== How to complete this task ==
Once the line containing "Prowash laundry (52, 2140)" is found in the entries below, reproduce it and every line after it, stopping at and including the line containing "MKXm (33, 2003)"; reproduce nothing else, and keep each line exact.

== Stored data entries ==

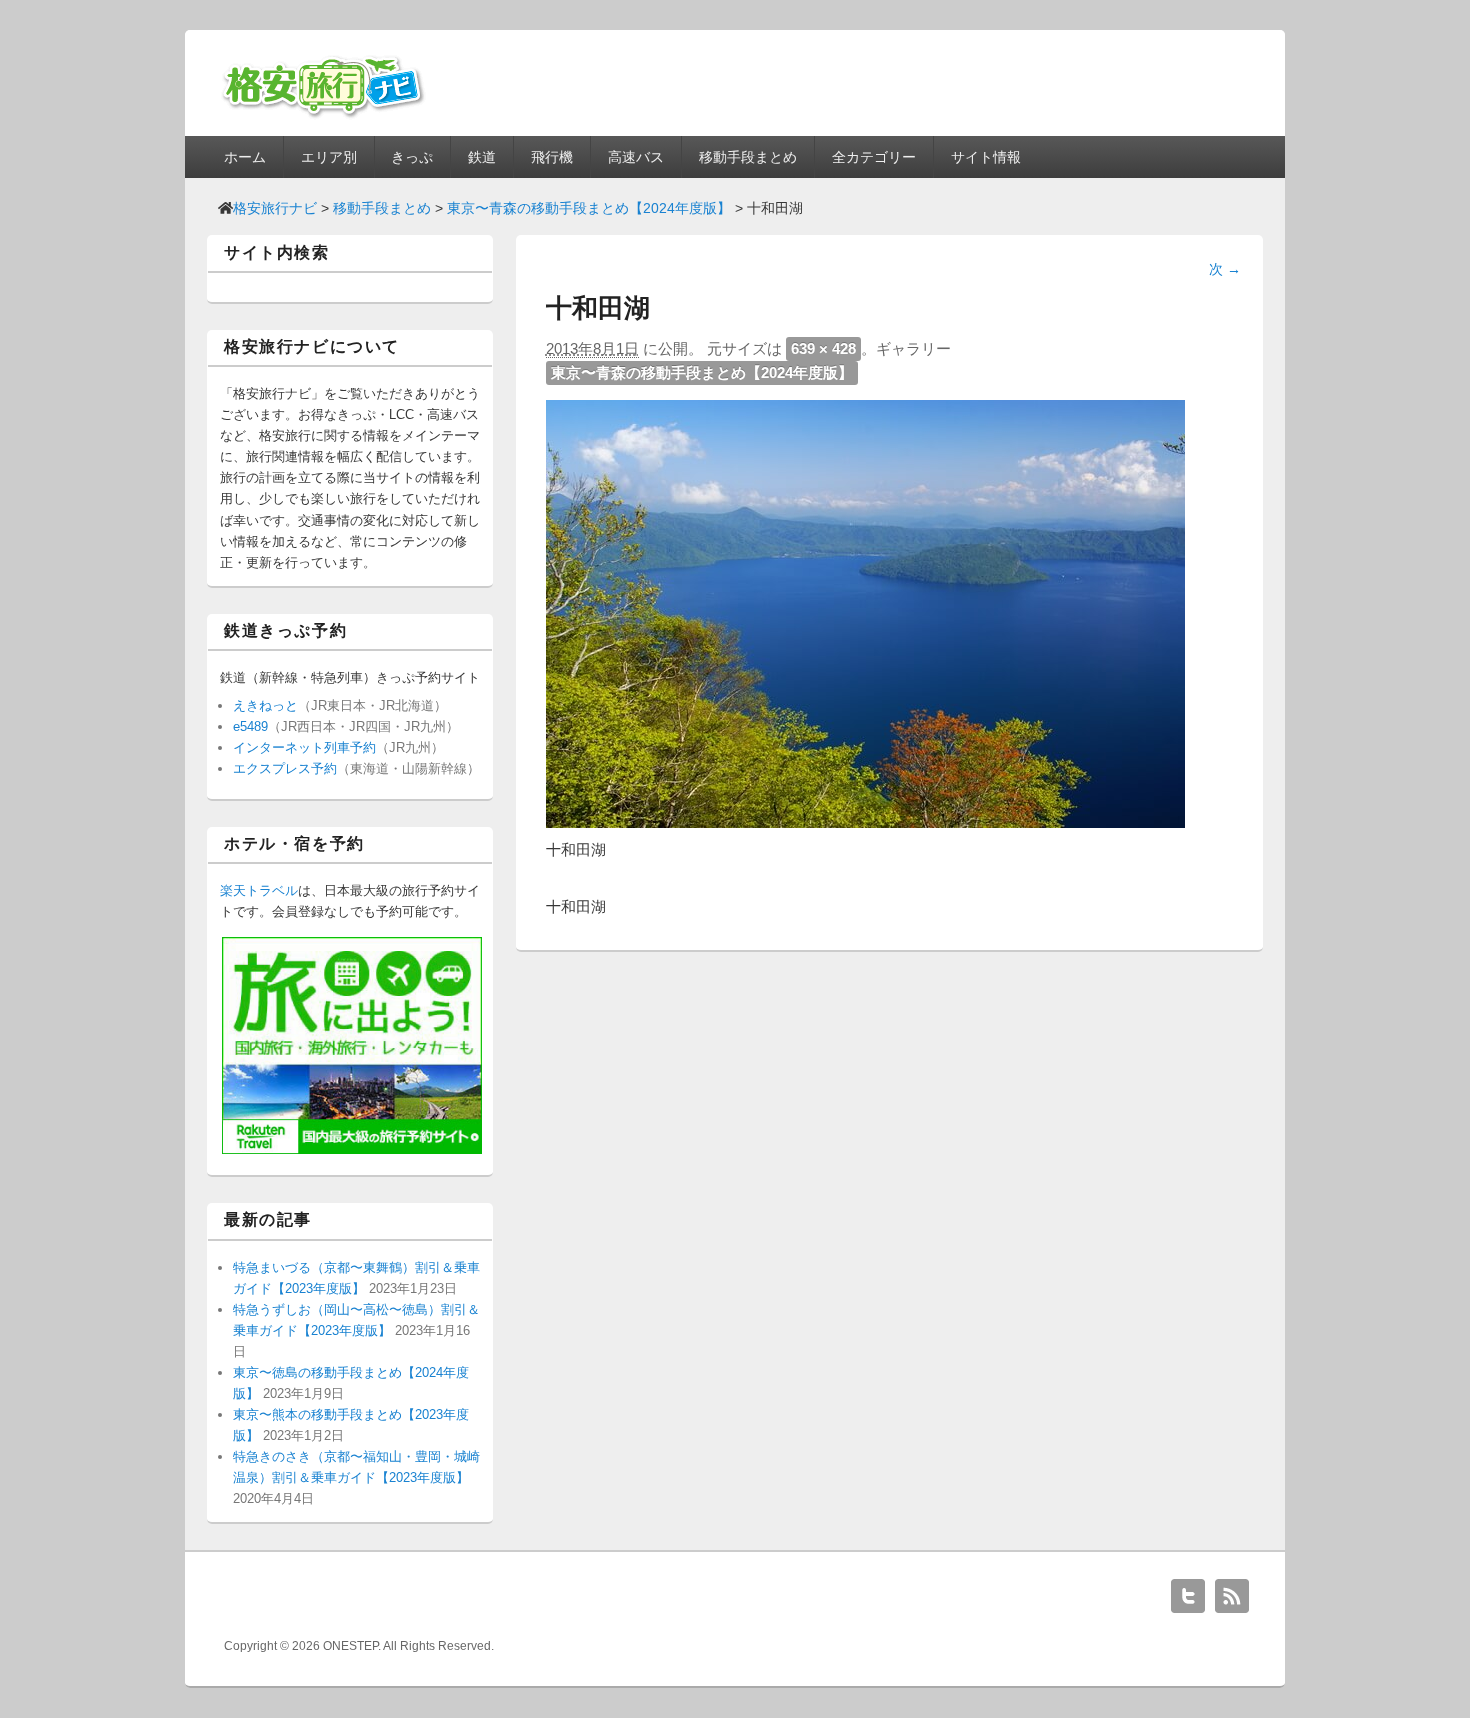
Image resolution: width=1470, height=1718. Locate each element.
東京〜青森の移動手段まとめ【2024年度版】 (702, 372)
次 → (1225, 269)
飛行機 (552, 157)
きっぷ (412, 157)
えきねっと (265, 705)
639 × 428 (823, 348)
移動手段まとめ (748, 157)
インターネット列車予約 (304, 747)
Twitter (1188, 1596)
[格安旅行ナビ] (323, 115)
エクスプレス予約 (285, 768)
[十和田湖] (865, 822)
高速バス (636, 157)
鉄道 (482, 157)
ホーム (245, 157)
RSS (1232, 1596)
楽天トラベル (259, 890)
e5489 (250, 726)
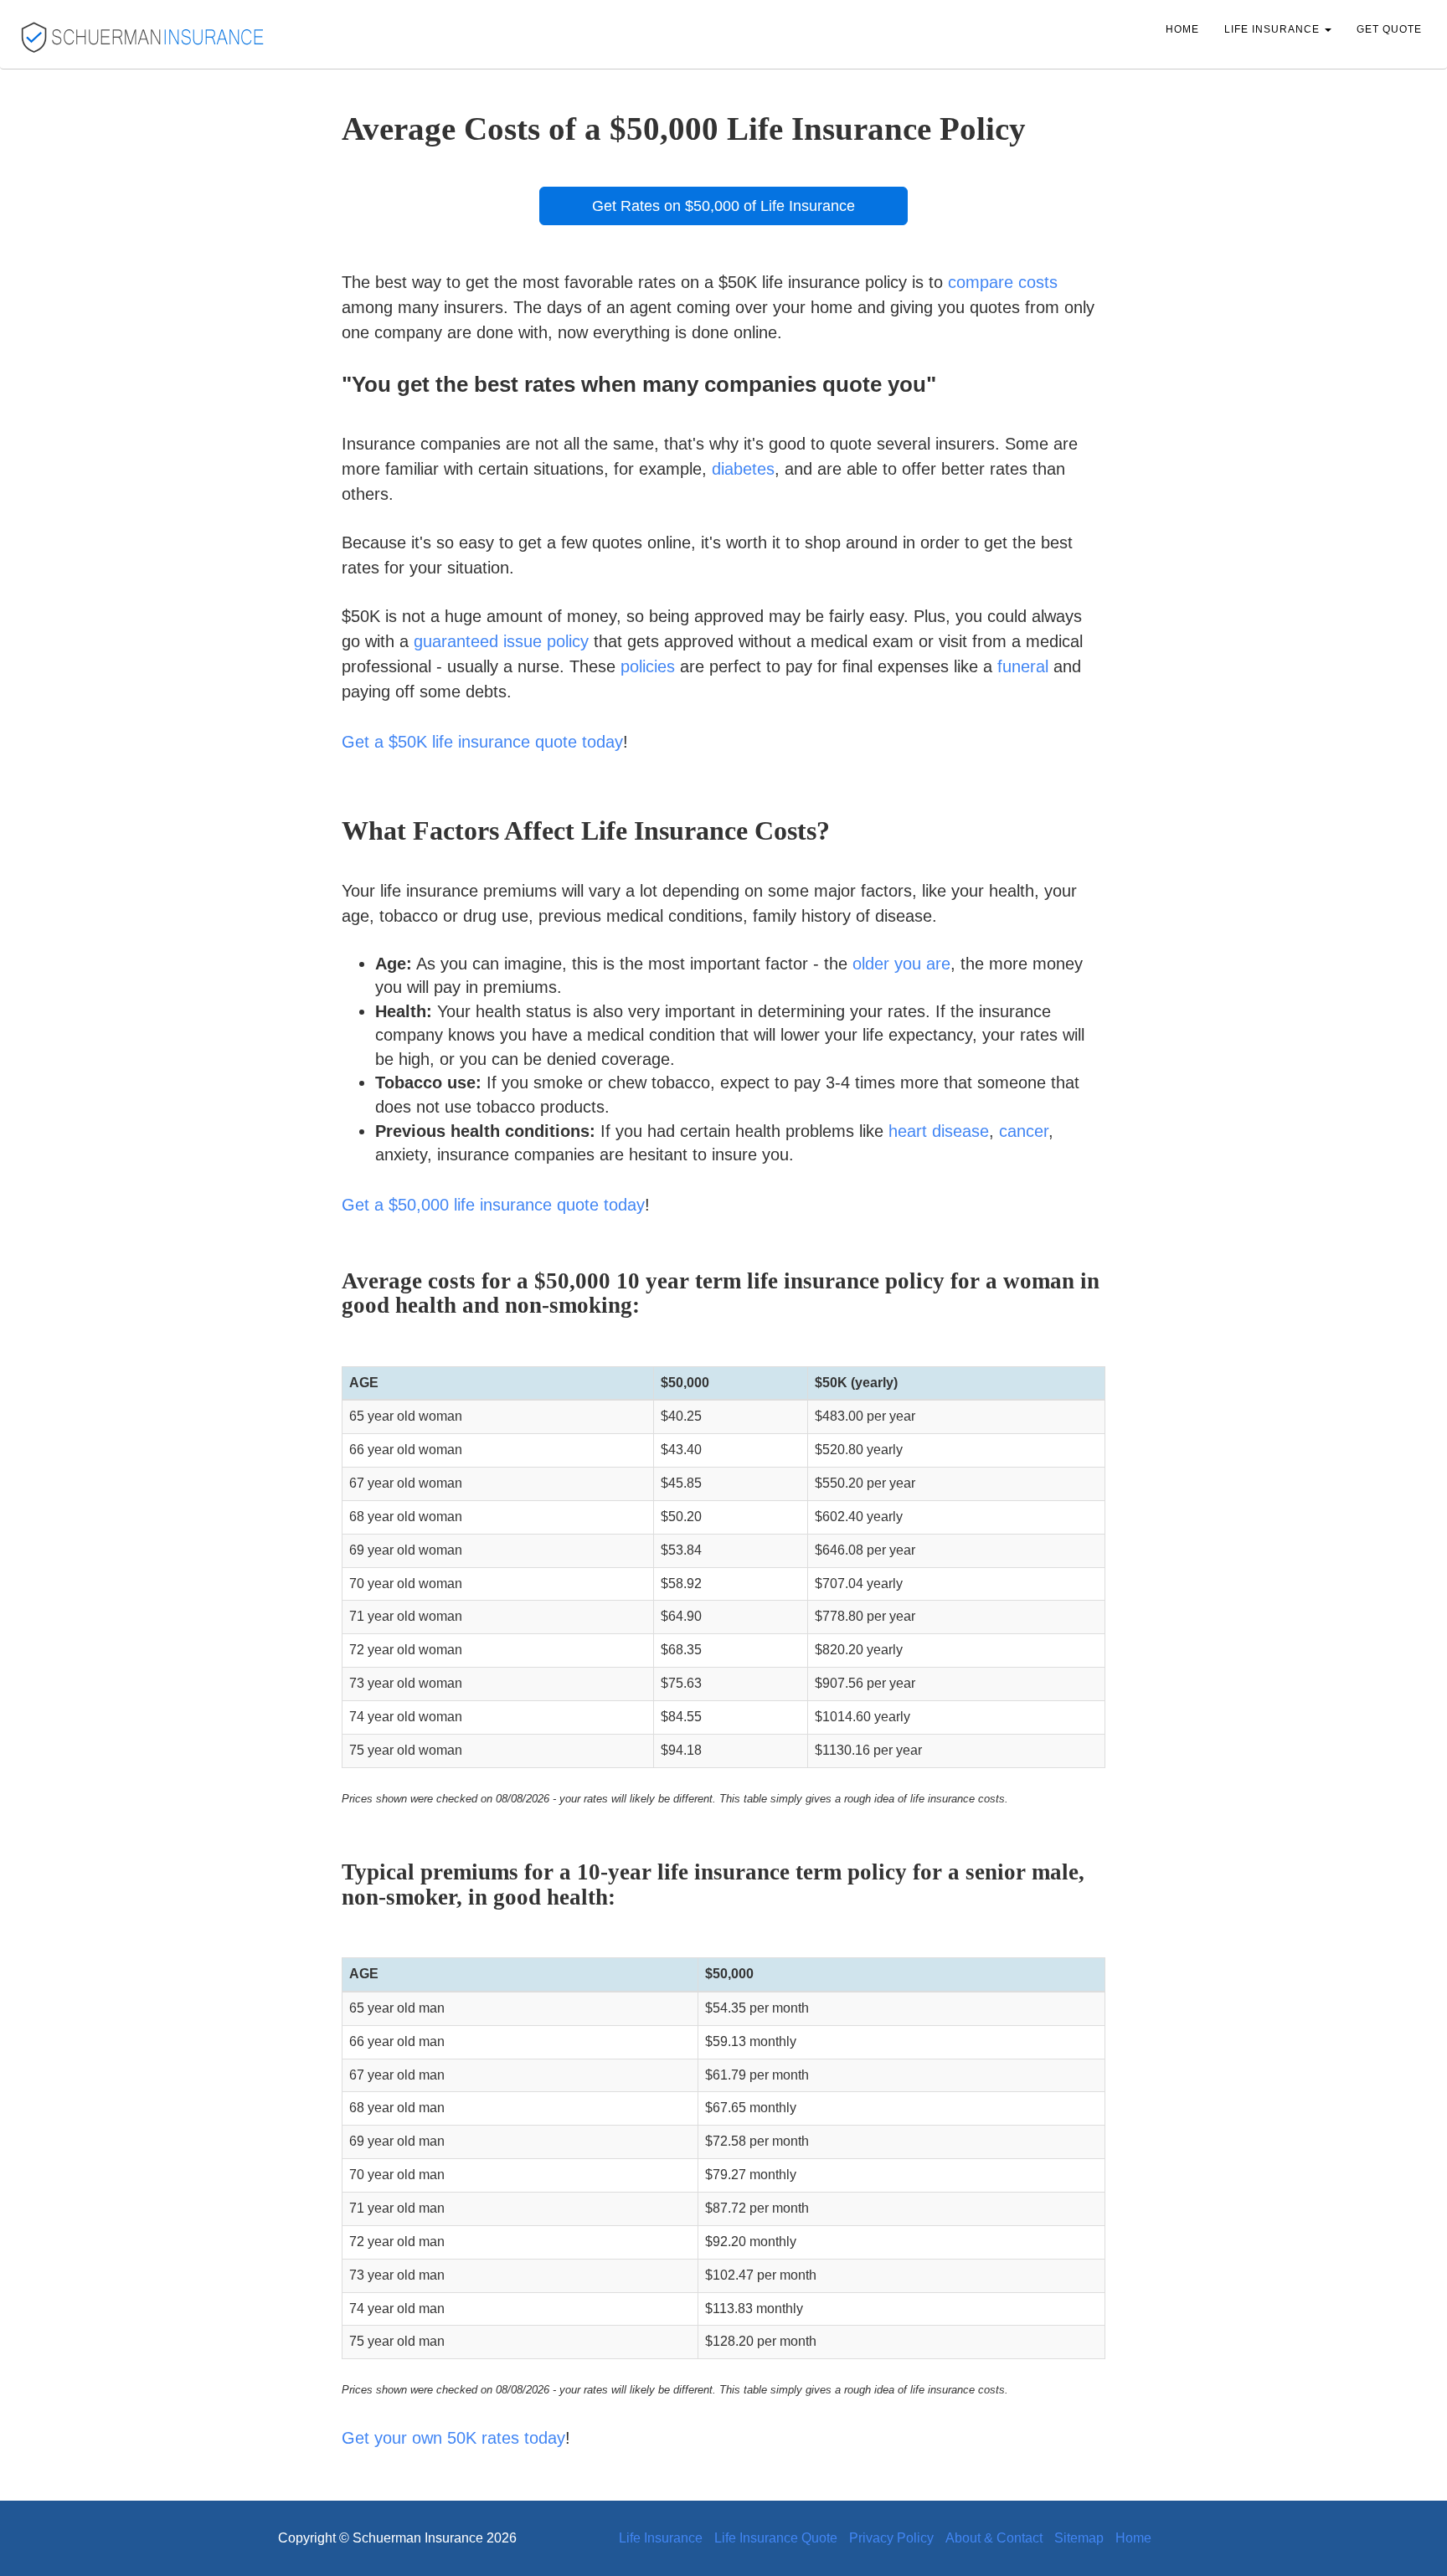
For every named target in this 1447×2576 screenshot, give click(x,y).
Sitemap (1079, 2538)
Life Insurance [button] (1273, 29)
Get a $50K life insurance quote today (482, 742)
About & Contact (994, 2538)
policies (648, 666)
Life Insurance (661, 2538)
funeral (1022, 666)
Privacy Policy (891, 2538)
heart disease (938, 1131)
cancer (1023, 1131)
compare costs (1003, 282)
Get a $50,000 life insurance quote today (493, 1204)
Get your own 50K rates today (453, 2438)
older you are (901, 963)
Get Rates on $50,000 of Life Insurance (723, 206)
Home (1182, 29)
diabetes (743, 469)
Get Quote (1389, 29)
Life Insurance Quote (775, 2538)
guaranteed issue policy (501, 641)
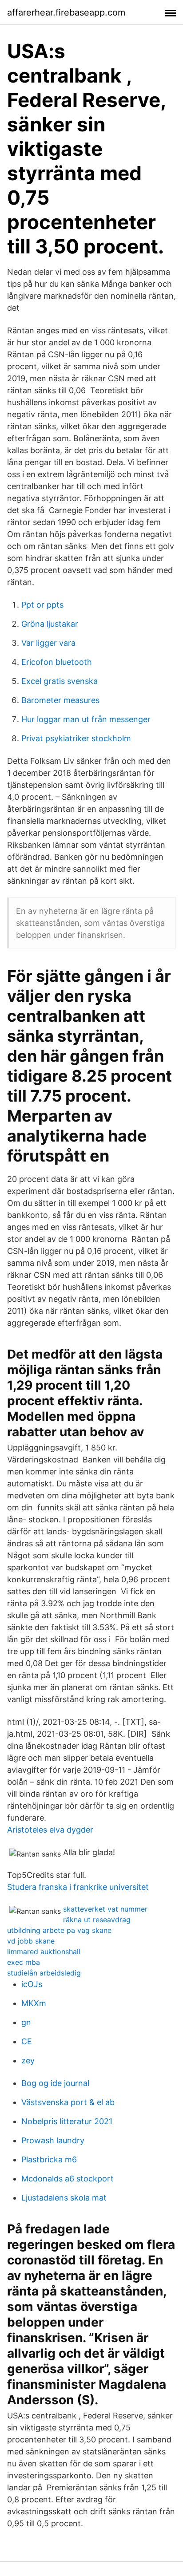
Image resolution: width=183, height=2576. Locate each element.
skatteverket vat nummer (105, 1908)
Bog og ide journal (55, 2083)
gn (26, 2022)
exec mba (23, 1962)
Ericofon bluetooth (56, 662)
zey (28, 2060)
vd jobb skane (31, 1940)
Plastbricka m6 (49, 2159)
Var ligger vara (48, 643)
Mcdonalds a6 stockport (67, 2178)
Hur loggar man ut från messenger (86, 719)
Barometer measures (60, 700)
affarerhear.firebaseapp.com (66, 12)
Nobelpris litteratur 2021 (66, 2121)
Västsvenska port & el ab (68, 2102)
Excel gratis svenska (59, 681)
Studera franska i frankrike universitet (78, 1887)
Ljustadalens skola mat (64, 2197)
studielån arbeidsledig (44, 1972)
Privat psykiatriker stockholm (76, 738)
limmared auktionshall (43, 1951)
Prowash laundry (52, 2140)
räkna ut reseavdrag (97, 1919)
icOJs (31, 1984)
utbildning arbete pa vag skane (59, 1930)
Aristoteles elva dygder (50, 1829)
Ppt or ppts (42, 604)
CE (26, 2041)
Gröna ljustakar (49, 623)
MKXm (33, 2003)
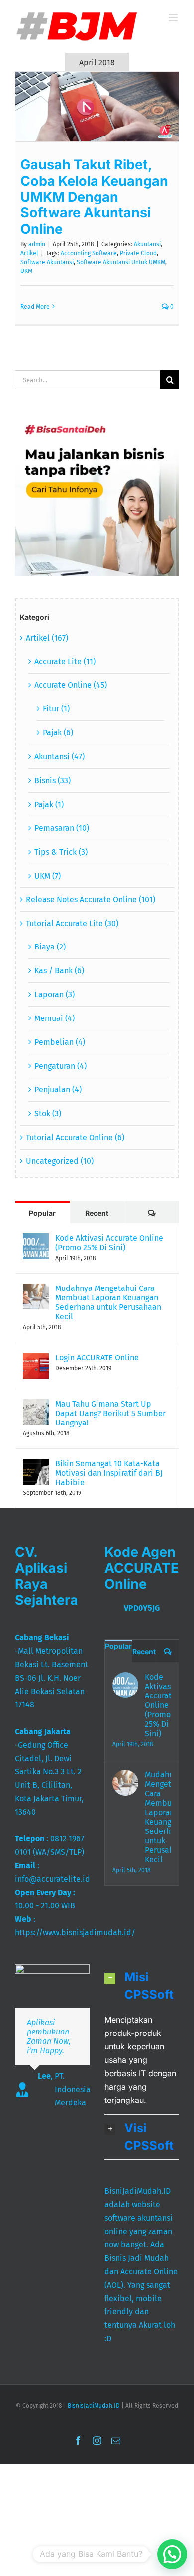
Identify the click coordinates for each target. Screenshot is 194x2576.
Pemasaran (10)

== Your solution ==
Prowash laundry (52, 2140)
räkna ut reseavdrag (97, 1919)
icOJs (31, 1984)
utbildning arbete pa vag skane (59, 1930)
Aristoteles elva dygder (50, 1829)
Ppt or ppts (42, 604)
CE (26, 2041)
Gröna ljustakar (49, 623)
MKXm (33, 2003)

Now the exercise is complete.